SC: Till I can't. I have tried to retire for 2 years and it just doesn't happen. I guess it is because it is in your blood and you either have it or you don't. I don't know any rider that says they were gonna retire and then stays retired. I would say I have many years left.

FOTH: Do you have any hobbies or things you like to do when your away from the racetrack?

SC: I do triathlons and road races and stuff. I also work with wood. I do a lot of woodworking. I make ornaments and stuff.

FOTH: If a young girl came up to you and wanted to become a jockey what advice would you give her?

SC: Don't. Go do something else. It is a hard, hard life. If a girl lives through and keep going and everybody telling her don't see will be cut out for it. It is not for everybody. It is a hard life. Tough on your body, lots of hours. If you can handle it and keep going then all I can say is get on as many horses as you can get on. Get with good trainers. I also teach riding lessons and I had 2 that wanted to be a jockey. I brought them with me and they stayed with me for 2 days all morning, up to the jock's room and we had a spill and it introduced them to this is not some glory sport. They thought twice about it.
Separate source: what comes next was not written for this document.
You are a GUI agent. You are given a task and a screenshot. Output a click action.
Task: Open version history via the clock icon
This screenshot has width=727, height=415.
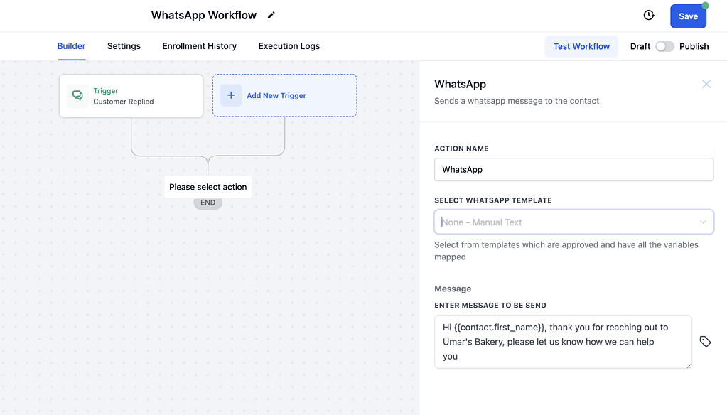(647, 15)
FOTH: Do you think female jockeys are not given their due respect in the sport of horse racing?

SC: Not quite so much anymore. I have a lot of people rather ride a girl rather than a guy unless the guy really has nice soft hands. I think it is really coming around. Maybe it is not a 50/50 thing yet, but it is much better than when I started.
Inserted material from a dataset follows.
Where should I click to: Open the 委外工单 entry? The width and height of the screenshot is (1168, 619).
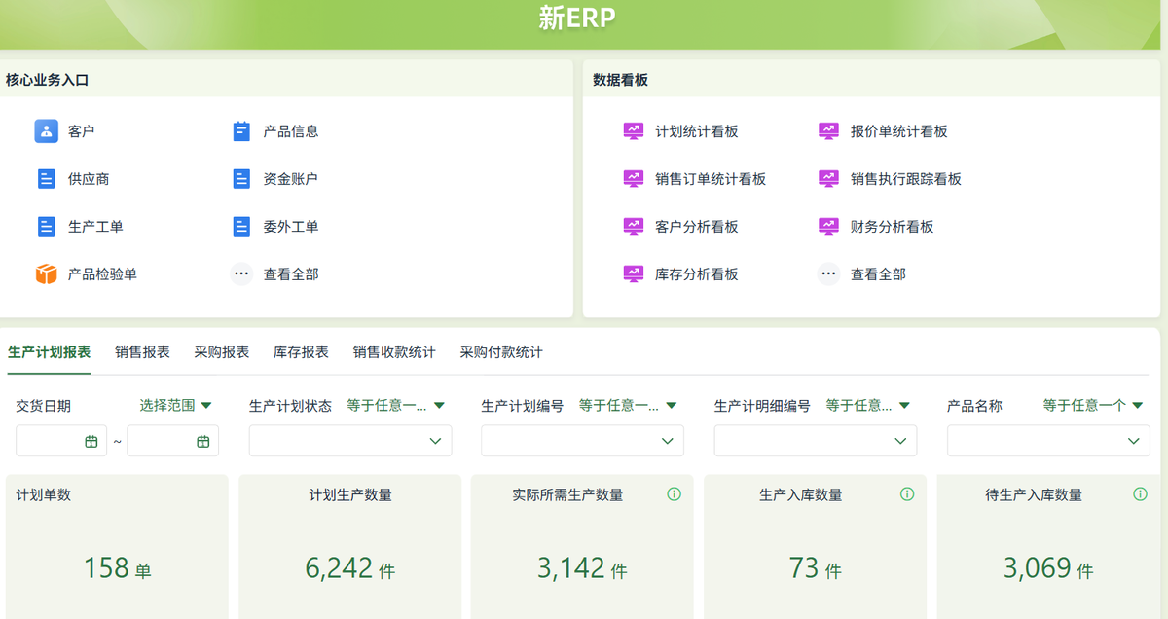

FOTH: Take us what you do in a typical day.

SC: I am usually up at 5am and at the race track by 6am. I make the rounds and talk to the trainers. I do my workouts and I might check with my agent and he might say be here or there. I work all my horses first and then if somebody needs something galloped I will do that. Then it is home for a nap. I race all afternoon and then go home and do it again.

FOTH: Any other female jockeys you like or admire?

SC: I don't think there is one I don't like. Cindy Noll would be one I really admire. She came to Remington and started off really slow. Didn't take no for an answer. She is somebody I respect a lot. She was being told "They don't like girls here" and she would shoot back 'Yes they will."

FOTH: Sally I would like to thank you for the great interview. Any last words you want to say to wrap this up?

SC: No just thank for the interview and I think it is great you have a jockey website for us girls.